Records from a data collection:
____________________
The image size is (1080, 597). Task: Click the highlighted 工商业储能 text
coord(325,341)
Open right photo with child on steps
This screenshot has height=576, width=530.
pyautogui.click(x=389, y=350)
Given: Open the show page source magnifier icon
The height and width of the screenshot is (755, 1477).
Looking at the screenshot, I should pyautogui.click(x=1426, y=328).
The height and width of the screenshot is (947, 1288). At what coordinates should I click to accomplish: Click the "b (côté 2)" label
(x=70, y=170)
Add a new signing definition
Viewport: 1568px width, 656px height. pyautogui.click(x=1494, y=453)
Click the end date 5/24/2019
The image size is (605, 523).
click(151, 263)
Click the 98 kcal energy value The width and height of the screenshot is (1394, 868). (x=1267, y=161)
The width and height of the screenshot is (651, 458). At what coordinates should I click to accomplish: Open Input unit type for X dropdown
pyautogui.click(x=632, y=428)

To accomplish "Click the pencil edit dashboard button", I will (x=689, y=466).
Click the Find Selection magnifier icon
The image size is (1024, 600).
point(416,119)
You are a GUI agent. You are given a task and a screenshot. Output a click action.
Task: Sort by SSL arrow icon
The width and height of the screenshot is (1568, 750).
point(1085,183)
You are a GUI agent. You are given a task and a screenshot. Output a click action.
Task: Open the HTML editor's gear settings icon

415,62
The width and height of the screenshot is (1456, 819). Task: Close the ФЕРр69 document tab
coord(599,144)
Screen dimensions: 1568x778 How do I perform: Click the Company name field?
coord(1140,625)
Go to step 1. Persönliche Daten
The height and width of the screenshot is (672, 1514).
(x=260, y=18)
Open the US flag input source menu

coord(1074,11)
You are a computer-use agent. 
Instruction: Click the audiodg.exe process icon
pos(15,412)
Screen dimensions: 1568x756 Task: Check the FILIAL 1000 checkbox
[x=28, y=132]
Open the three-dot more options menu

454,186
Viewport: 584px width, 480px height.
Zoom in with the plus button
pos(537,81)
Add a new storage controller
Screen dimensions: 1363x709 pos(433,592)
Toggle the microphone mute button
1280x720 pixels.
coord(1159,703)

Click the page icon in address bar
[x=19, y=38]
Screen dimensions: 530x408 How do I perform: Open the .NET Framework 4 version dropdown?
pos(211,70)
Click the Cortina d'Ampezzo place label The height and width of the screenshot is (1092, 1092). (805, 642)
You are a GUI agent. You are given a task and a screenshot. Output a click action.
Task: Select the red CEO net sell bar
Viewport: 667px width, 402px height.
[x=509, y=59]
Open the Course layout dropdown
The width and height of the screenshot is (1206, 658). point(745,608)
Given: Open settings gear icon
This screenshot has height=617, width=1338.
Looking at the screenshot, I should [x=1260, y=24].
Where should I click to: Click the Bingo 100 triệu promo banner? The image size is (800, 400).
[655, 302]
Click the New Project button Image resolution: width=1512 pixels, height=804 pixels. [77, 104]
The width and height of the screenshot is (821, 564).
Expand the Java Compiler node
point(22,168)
____________________
WORK TO DO — Write out all of these lines again, changing "magnifier icon" to "search icon" everywhere it appears and leaving the rest as is.

TASK SOLUTION —
The image size is (1080, 597). Task: Click the highlighted 工商业储能 text
coord(325,341)
Open right photo with child on steps
This screenshot has height=576, width=530.
pyautogui.click(x=389, y=350)
Given: Open the show page source search icon
The height and width of the screenshot is (755, 1477).
Looking at the screenshot, I should pyautogui.click(x=1426, y=328).
The height and width of the screenshot is (947, 1288). At what coordinates should I click to accomplish: Click the "b (côté 2)" label
(x=70, y=170)
Add a new signing definition
Viewport: 1568px width, 656px height. pyautogui.click(x=1494, y=453)
Click the end date 5/24/2019
The image size is (605, 523).
click(151, 263)
Click the 98 kcal energy value The width and height of the screenshot is (1394, 868). (x=1267, y=161)
The width and height of the screenshot is (651, 458). At what coordinates should I click to accomplish: Open Input unit type for X dropdown
pyautogui.click(x=632, y=428)

To accomplish "Click the pencil edit dashboard button", I will (x=689, y=466).
Click the Find Selection search icon
The image size is (1024, 600).
point(416,119)
You are a GUI agent. You are given a task and a screenshot. Output a click action.
Task: Sort by SSL arrow icon
The width and height of the screenshot is (1568, 750).
point(1085,183)
You are a GUI agent. You are given a task and a screenshot. Output a click action.
Task: Open the HTML editor's gear settings icon

415,62
The width and height of the screenshot is (1456, 819). Task: Close the ФЕРр69 document tab
coord(599,144)
Screen dimensions: 1568x778 How do I perform: Click the Company name field?
coord(1140,625)
Go to step 1. Persönliche Daten
The height and width of the screenshot is (672, 1514).
(x=260, y=18)
Open the US flag input source menu

coord(1074,11)
You are a computer-use agent. 
Instruction: Click the audiodg.exe process icon
pos(15,412)
Screen dimensions: 1568x756 Task: Check the FILIAL 1000 checkbox
[x=28, y=132]
Open the three-dot more options menu

454,186
Viewport: 584px width, 480px height.
Zoom in with the plus button
pos(537,81)
Add a new storage controller
Screen dimensions: 1363x709 pos(433,592)
Toggle the microphone mute button
1280x720 pixels.
coord(1159,703)

Click the page icon in address bar
[x=19, y=38]
Screen dimensions: 530x408 How do I perform: Open the .NET Framework 4 version dropdown?
pos(211,70)
Click the Cortina d'Ampezzo place label The height and width of the screenshot is (1092, 1092). (805, 642)
You are a GUI agent. You are given a task and a screenshot. Output a click action.
Task: Select the red CEO net sell bar
Viewport: 667px width, 402px height.
[x=509, y=59]
Open the Course layout dropdown
The width and height of the screenshot is (1206, 658). point(745,608)
Given: Open settings gear icon
This screenshot has height=617, width=1338.
Looking at the screenshot, I should [x=1260, y=24].
Where should I click to: Click the Bingo 100 triệu promo banner? The image size is (800, 400).
[655, 302]
Click the New Project button Image resolution: width=1512 pixels, height=804 pixels. [77, 104]
The width and height of the screenshot is (821, 564).
Expand the Java Compiler node
point(22,168)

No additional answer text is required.